Pumpkin Chocolate Chip Cookies (heavily adapted from Joy the Baker)
These cookies are a funny sort of mixture between a muffin, a scone, and a cookie. They’re much softer than a regular oatmeal cookie and have a denseness similar to some scones. I’m going to keep toying with the recipe—I’d like for them to crisp on the outsides a bit more—but these are delicious (and healthy! Only 3 tbsp of butter!) even now.
½ cup all purpose flour
½ cup whole wheat flour
½ cup old fashioned rolled oats
¾ tsp baking powder
½ tsp baking soda
¼ tsp salt
½ tsp cinnamon
¼ tsp nutmeg
¼ tsp allspice
1 egg
½ cup brown sugar
3 tablespoons of butter, melted
½ cup pumpkin puree
½ tsp vanilla
¾ cup chocolate chips (I used a mixture of half dark chocolate and half white chocolate)
1.Preheat the oven to 325 degrees. Line two baking sheets with parchment paper.
2.In a large bowl, whisk together flours, oats, baking powder, baking soda, salt, cinnamon, and nutmeg.

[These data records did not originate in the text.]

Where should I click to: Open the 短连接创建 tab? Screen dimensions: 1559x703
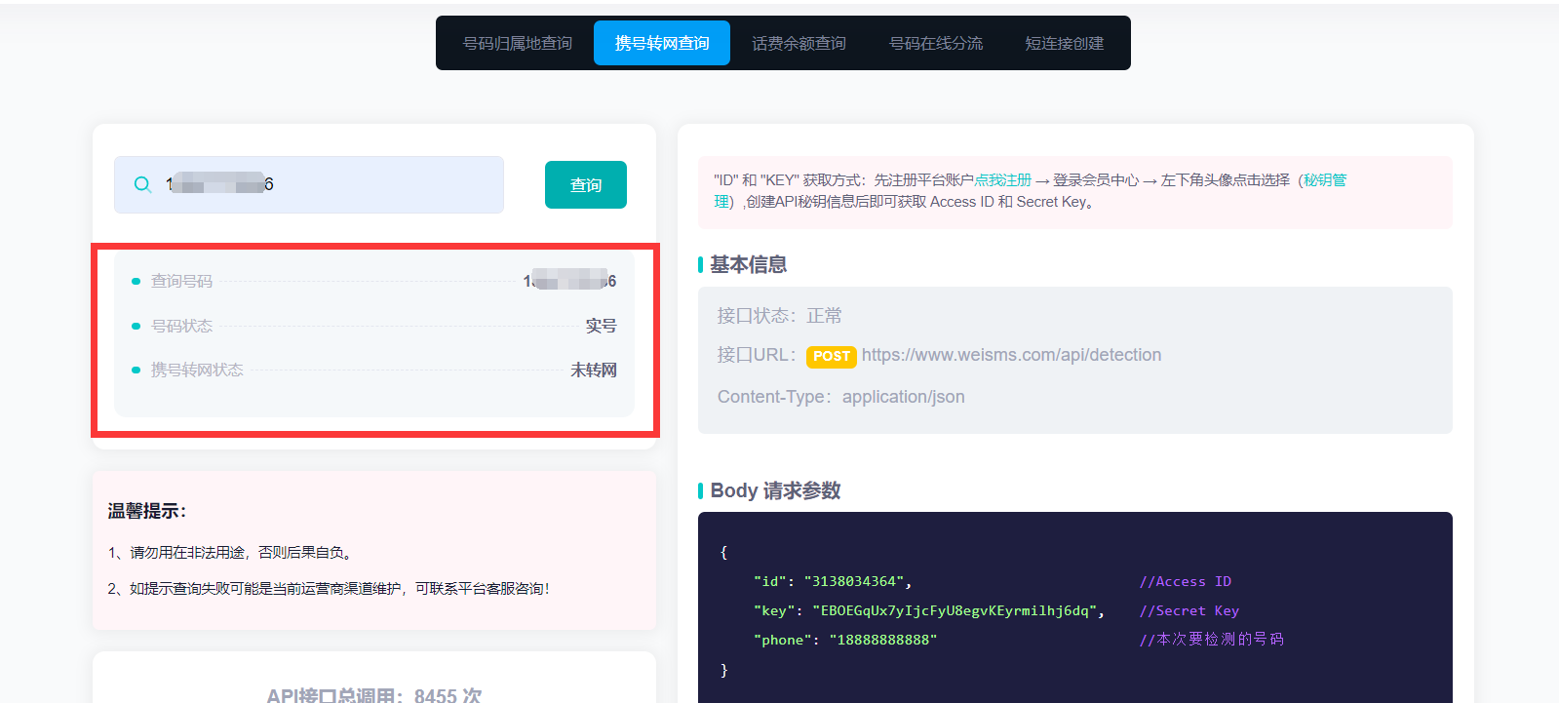point(1064,44)
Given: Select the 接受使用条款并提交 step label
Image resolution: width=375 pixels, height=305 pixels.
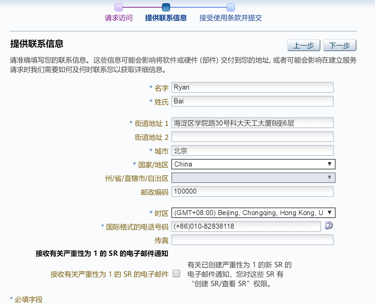Looking at the screenshot, I should click(230, 18).
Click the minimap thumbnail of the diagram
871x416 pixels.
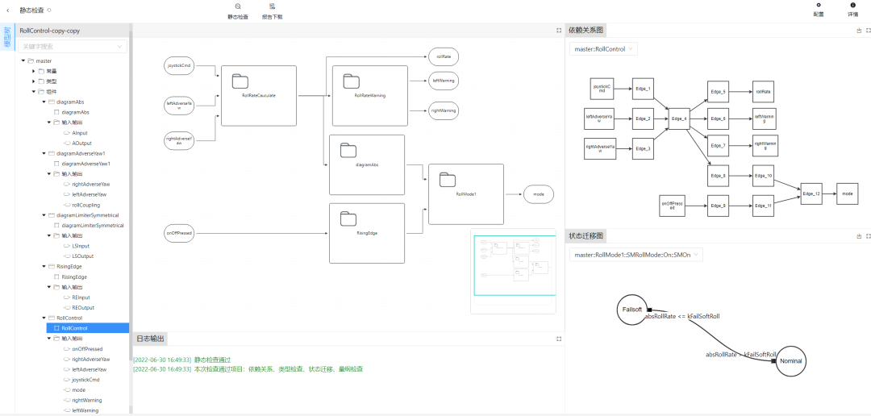tap(513, 271)
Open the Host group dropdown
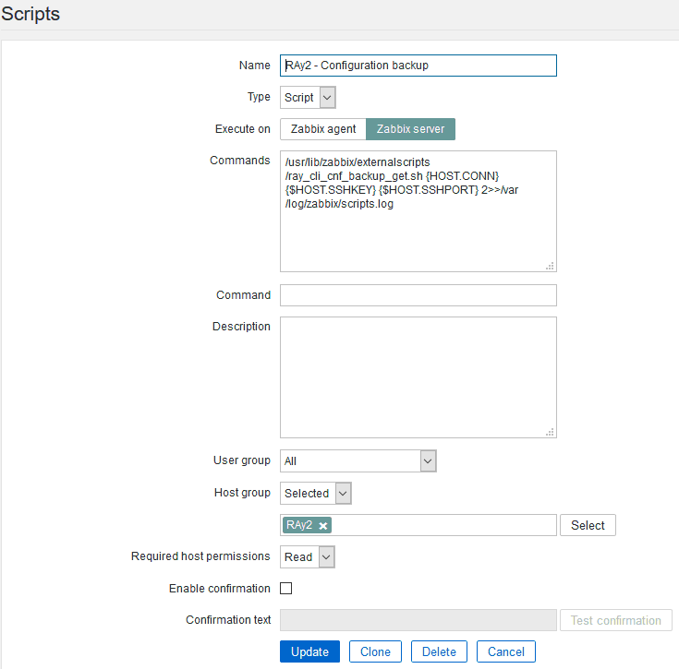This screenshot has width=679, height=669. tap(316, 494)
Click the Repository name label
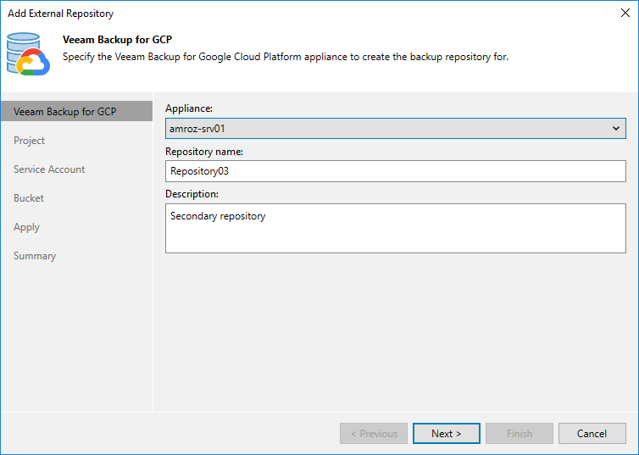This screenshot has height=455, width=639. pyautogui.click(x=204, y=152)
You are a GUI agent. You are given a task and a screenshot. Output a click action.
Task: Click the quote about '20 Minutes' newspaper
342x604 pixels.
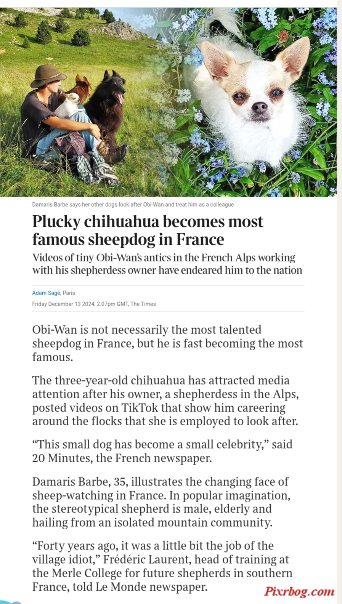point(162,451)
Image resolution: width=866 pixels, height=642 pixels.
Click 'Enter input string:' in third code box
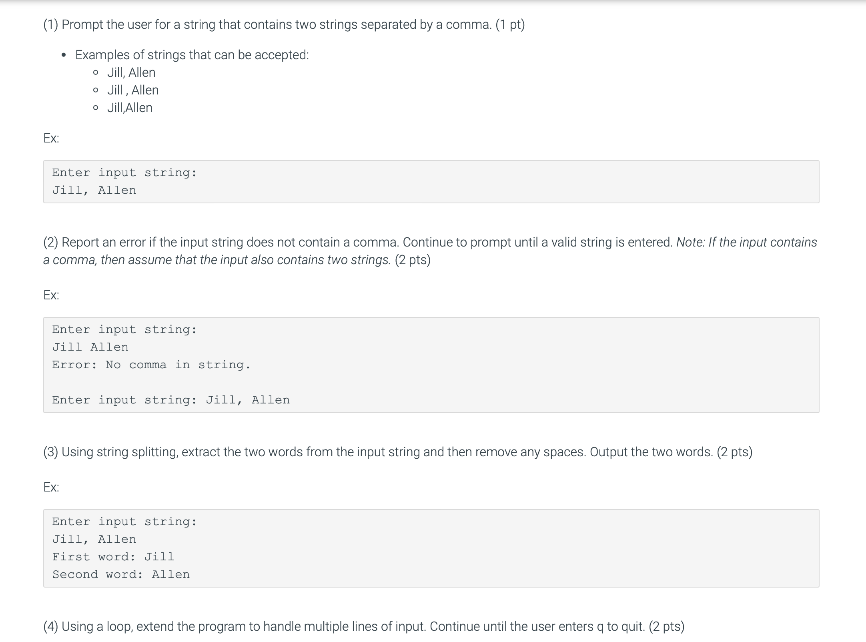click(125, 522)
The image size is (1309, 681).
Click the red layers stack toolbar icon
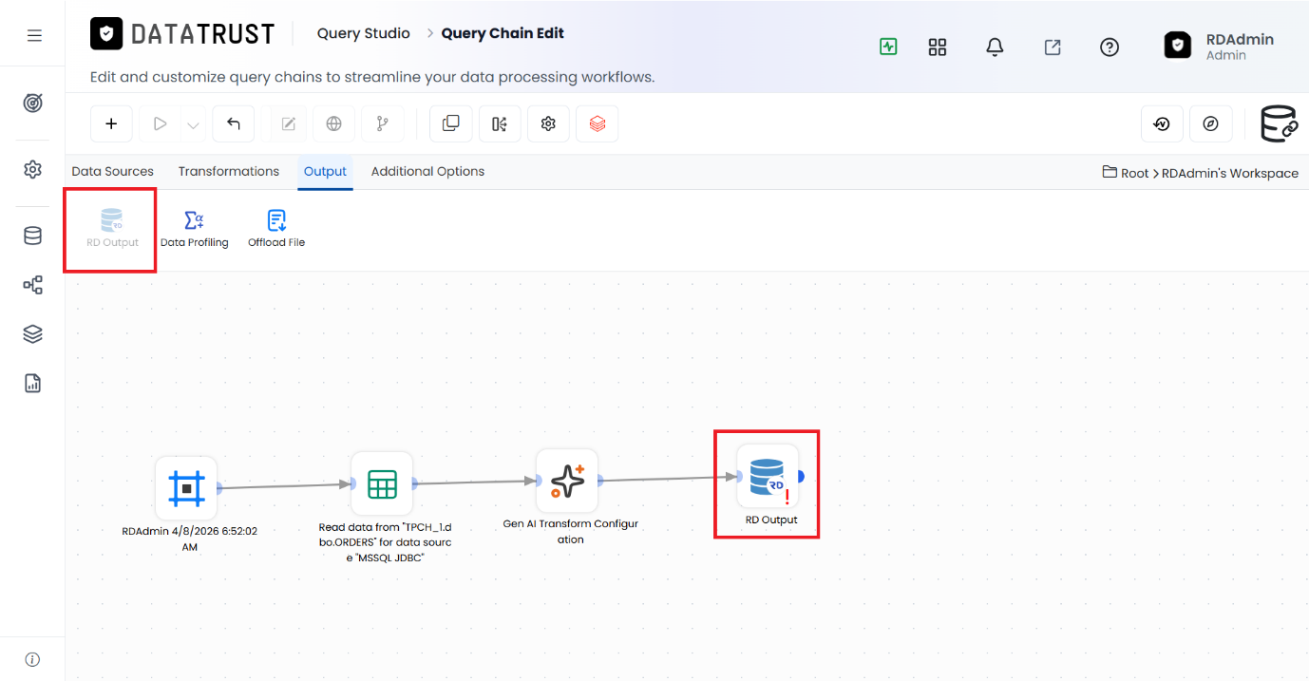coord(598,123)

3.In another large bowl, beat egg and sugar until smooth and light yellow-brown in color. Beat in butter, pumpkin, and vanilla until blended. Add the flour mixture and stir until incorporated (be careful not to overmix). Add chocolate chips.
4.Place ice cream-scoop sized balls of dough onto baking sheets, spacing cookies at least 2 inches apart.
5.Bake about 15 minutes or until tops begin to brown and a toothpick inserted into the center comes out dry.